Deux autres références nous prouvent l'existence, outre celles répertoriées plus haut, de danses sans doute plus rares :
Rinnce an ghadairigh ag aicme den choip sin

Rinnce an chlaidhimh do dhlighe gach ordeir

Rinnce treasach le malarthaibh ceolta

Is rinnce fada le racaireacht ogbhan



La danse des brins par quelques compagnons 

La danse de l'épée qui exige de l'ordre

La danse en rang avec changement de tempo

Et la longue danse et le jeu des jeunes fillesnote11

En dehors de la rinnce fada (danse longue) et de la rinnce an ghadairigh (danse des brins), déjà mentionnées, nous trouvons dans cet extrait d'une élégie datant de 1669 la rinnce an chlaidhimh (danse de l'épée) et la rinnce treasach (danse en rang), sans qu'il soit possible de savoir, ici encore, comment se déroulaient ces danses.

Enfin, ce poème composé à l'occasion de l'intronisation de Jacques II (1685) fait également allusion aux mêmes danses de l'épée et des brins :
Deinidh rinnce is bidh go meannach 

Is teinnte chamh ó shraid go falla agaibh ;

Ní nar sileadh trid gach sparra libh

Rinnce an chlaidhim is rinnce an ghadaraigh. 



Dansez et soyez heureux 

Allumez des feux de joie de la rue jusqu'au mur ;

Une chose inattendue, hors des remparts de la ville

La danse de l'épée et la danse de brinsnote12

Les danses que nous connaissons encore aujourd'hui ne font leur apparition qu'à partir du XVIIe siècle, en particulier dans les nombreux récits de voyageurs ou de proto-ethnographes dont nous disposons à partir de cette période.
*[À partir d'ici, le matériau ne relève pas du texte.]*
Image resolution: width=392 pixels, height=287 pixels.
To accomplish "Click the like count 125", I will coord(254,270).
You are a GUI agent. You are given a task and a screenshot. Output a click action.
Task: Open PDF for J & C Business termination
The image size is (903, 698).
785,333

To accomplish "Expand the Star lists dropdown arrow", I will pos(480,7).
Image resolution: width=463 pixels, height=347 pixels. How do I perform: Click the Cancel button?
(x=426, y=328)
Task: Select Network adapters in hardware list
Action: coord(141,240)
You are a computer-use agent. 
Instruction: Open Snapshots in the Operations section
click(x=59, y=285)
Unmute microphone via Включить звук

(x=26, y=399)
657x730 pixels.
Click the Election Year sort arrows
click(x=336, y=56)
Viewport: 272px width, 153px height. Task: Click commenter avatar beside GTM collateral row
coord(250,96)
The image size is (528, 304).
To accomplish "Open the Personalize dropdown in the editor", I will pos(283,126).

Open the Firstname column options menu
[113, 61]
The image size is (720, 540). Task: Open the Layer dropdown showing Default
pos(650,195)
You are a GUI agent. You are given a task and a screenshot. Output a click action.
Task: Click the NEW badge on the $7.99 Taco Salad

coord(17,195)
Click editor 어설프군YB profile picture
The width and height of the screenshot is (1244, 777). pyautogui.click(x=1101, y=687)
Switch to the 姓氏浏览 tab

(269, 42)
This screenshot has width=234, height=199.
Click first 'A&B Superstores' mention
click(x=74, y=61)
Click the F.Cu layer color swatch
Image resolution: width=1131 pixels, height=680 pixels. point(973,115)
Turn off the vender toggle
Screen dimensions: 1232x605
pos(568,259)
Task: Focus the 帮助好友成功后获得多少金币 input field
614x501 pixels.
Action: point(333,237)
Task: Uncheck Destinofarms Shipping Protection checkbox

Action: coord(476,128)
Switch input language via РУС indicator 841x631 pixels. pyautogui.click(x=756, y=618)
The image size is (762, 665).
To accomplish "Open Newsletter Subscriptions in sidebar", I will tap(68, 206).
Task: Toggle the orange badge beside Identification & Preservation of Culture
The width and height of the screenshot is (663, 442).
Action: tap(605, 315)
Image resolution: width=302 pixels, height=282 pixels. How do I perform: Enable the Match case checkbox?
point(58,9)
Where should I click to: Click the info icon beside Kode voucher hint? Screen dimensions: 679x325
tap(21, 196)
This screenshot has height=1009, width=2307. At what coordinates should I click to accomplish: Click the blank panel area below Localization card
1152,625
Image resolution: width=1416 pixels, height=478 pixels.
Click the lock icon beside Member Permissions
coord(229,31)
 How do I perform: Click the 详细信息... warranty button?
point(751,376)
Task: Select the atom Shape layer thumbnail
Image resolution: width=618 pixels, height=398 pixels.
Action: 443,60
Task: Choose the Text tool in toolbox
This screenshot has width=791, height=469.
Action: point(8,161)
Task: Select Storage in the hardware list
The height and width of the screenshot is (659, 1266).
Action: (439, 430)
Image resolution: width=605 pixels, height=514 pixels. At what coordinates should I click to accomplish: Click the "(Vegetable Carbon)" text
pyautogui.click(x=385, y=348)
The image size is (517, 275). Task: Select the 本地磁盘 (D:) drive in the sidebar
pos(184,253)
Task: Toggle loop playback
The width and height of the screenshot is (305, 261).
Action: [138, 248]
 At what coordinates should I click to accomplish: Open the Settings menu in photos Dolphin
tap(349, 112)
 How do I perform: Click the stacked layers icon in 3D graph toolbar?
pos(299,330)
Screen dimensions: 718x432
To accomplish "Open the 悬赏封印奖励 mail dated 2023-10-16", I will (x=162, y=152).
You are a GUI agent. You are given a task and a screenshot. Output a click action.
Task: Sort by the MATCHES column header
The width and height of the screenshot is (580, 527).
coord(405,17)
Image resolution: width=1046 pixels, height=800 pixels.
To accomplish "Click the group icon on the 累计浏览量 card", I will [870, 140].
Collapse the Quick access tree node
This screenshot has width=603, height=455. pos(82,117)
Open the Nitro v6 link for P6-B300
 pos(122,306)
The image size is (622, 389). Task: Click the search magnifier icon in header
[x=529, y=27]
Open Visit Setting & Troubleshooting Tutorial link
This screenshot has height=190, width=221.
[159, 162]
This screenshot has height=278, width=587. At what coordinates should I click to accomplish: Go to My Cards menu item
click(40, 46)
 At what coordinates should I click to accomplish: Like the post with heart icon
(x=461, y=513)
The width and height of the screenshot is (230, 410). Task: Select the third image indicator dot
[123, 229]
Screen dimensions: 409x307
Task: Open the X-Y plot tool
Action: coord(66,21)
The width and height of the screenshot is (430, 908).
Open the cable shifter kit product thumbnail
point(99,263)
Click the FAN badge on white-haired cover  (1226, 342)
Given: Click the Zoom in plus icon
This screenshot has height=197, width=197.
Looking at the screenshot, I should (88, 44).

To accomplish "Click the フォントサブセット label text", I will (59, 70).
Tous évoquent l'importance des moments de danse parmi la population, ainsi que la facilité avec laquelle chacun peut danser, que ce soit Richard Head dès 1670 :

Le dimanche est leur principal jour de repos (...) ; dans chaque champ un violon et des filles foulant le sol jusqu'à être en nage.note13
ou Arthur Young un siècle plus tard :
les noces sont toujours célébrées par une profusion de danses ; et le dimanche se passe rarement sans qu'ils dansent. Bien peu d'entre eux hésiteraient, après une longue journée de travail, à parcourir joyeusement dix kilomètres à pied pour danser.note14
Comme nous l'avons vu, Arthur Young ne fait aucunement référence au reel ou au hornpipe, et il est donc certain que ceux-ci apparurent à la fin du XVIIIe siècle. Le reel doit sans doute son nom à l'une des figures de la hay (voir pages 153 et infra) alors en voie de disparition, le reel-of-three, cette figure laissant elle-même place au eight-hand reel vers le milieu du XIXe siècle. Le hornpipe fut introduit sous l'influence de l'Angleterre où une danse de ce nom existait déjà. Cependant, et comme dans le cas du reel, là où la danse originelle était une danse de groupe, elle fut adaptée en Irlande et transformée pour devenir une danse de pas (step dance), c'est-à-dire une danse où les figures de groupe laissent la place à des solistes effectuant des mouvements complexes des pieds. On considère donc en général que l'essence même de la culture chorégraphique irlandaise au XIXe siècle est fondée sur la connaissance des pas et non sur la connaissance des figures. On retrouvera également ces deux facettes en Bretagne, où les danses traditionnelles sont en majorité des danses de pas et non des danses de figures. Dans tous les cas, les danses en couples sont une occurrence tardive.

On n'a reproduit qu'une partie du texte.